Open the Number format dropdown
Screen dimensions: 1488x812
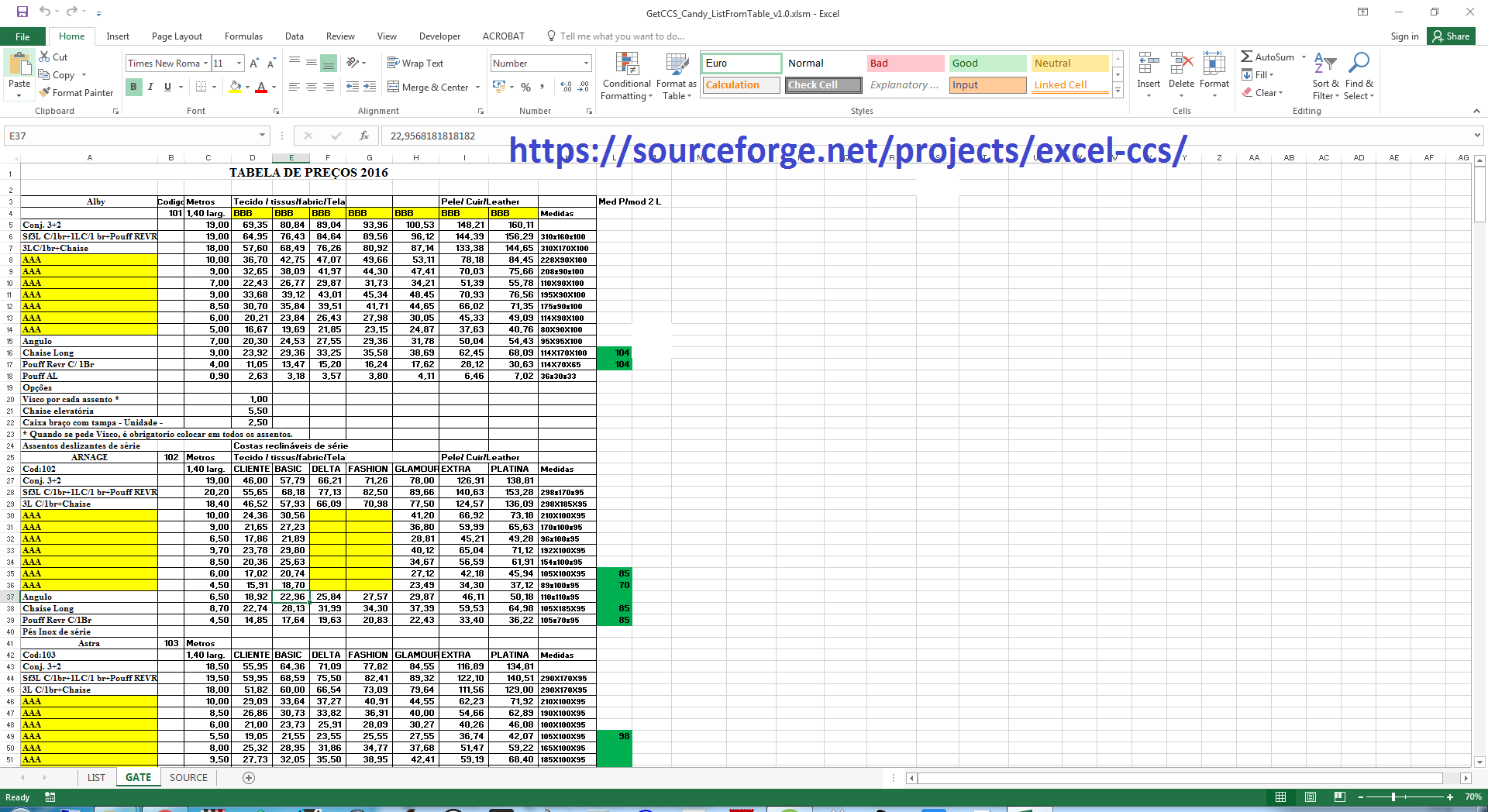pos(586,64)
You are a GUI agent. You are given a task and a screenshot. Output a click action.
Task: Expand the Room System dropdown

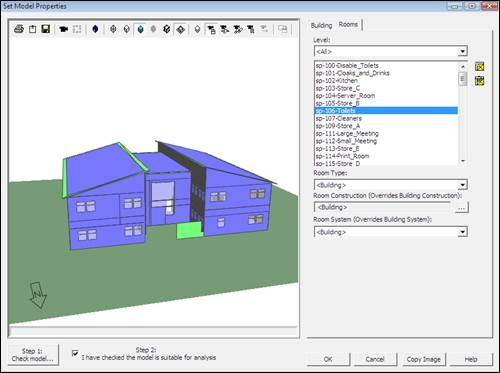pyautogui.click(x=462, y=232)
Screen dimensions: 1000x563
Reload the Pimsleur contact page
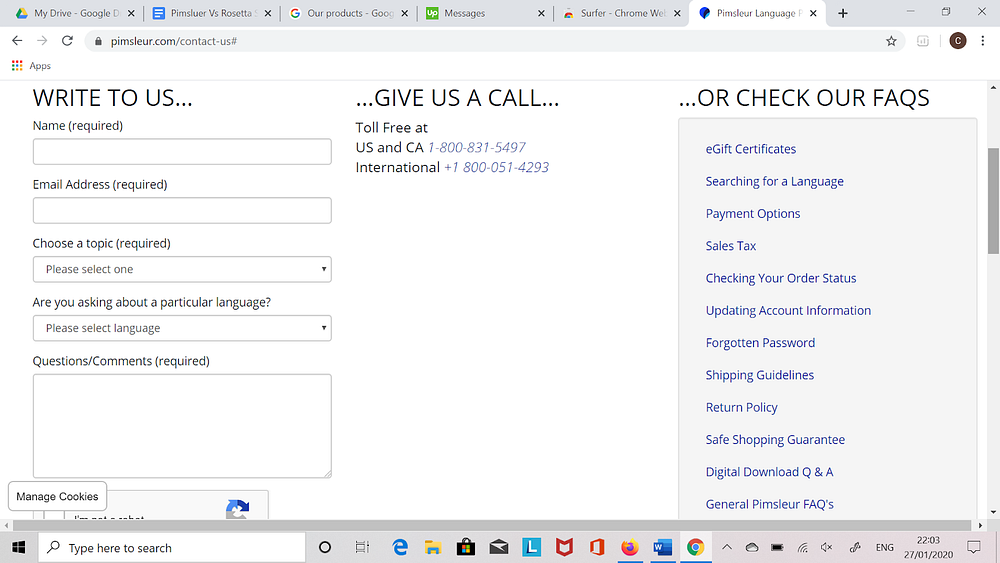click(67, 41)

____

Exercise prompt →
Please give a word-for-word transcript of the lines from the one holding "Screen dimensions: 1488x812" through the final line of the entries, both ends kept, with no pictures.

Answer to the problem →
Screen dimensions: 1488x812
pos(586,64)
You are a GUI agent. You are given a task and a screenshot. Output a click action.
Task: Expand the Room System dropdown

pyautogui.click(x=462, y=232)
Screen dimensions: 1000x563
Reload the Pimsleur contact page
click(67, 41)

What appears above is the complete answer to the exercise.